Die Zahlen dahinter sind groß. Etwa 700.000 Sitzplätze verschwinden auf 12 griechischen Strecken. Die Flugzeuge gehen nach Albanien, Italien und Schweden. Rund 100 Arbeitsplätze in Thessaloniki könnten betroffen sein, McGuinness wollte das aber nicht bestätigen.

Das ist dieselbe Strategie wie früher. Als Berlin Flughafengebühren und Steuern erhöhte, schloss die irische Gesellschaft dort ihre Basen. Deutschland zahlt jetzt in Ticketpreisen, und Griechenland ist das nächste Land, das den wirtschaftlichen Preis seiner eigenen Politik spürt.

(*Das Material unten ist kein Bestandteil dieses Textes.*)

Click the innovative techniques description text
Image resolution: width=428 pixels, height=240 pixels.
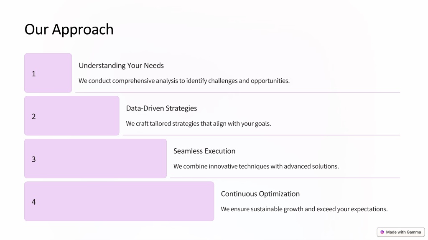tap(256, 166)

Für Balkan-Reisende ist das nicht bloß eine fremde Nachricht. Albanien bekommt neue Ryanair-Strecken, die es bislang nicht gab - Tirana, Vlora, möglicherweise weitere Ziele. Das heißt billigere Flüge nach Albanien und indirekt vielleicht neue Alternativen für Passagiere aus Mazedonien. Skopjer, die bisher über Thessaloniki flogen, haben einen weiteren Grund, lieber nach Albanien zu fahren.

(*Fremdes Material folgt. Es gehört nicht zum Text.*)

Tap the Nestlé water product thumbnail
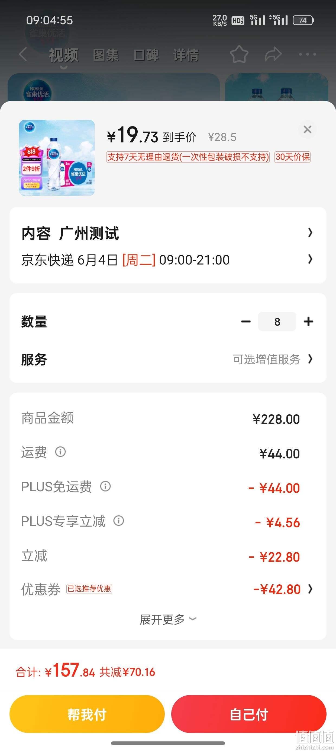The height and width of the screenshot is (752, 336). [x=57, y=158]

Die Frage an die griechischen Behörden ist klar. Wenn ein Carrier mit 95 Basen in Europa plötzlich entscheidet, Ihr Land sei nicht mehr wert, dann ist das kein Zwischenfall - das ist ein Signal. Und die Frage, die nach jeder Konzernentscheidung gestellt wird: Wie hoch ist der wirtschaftliche Preis, den alle für die paar Prozentpunkte zahlen, die Fraport nicht hergeben wollte?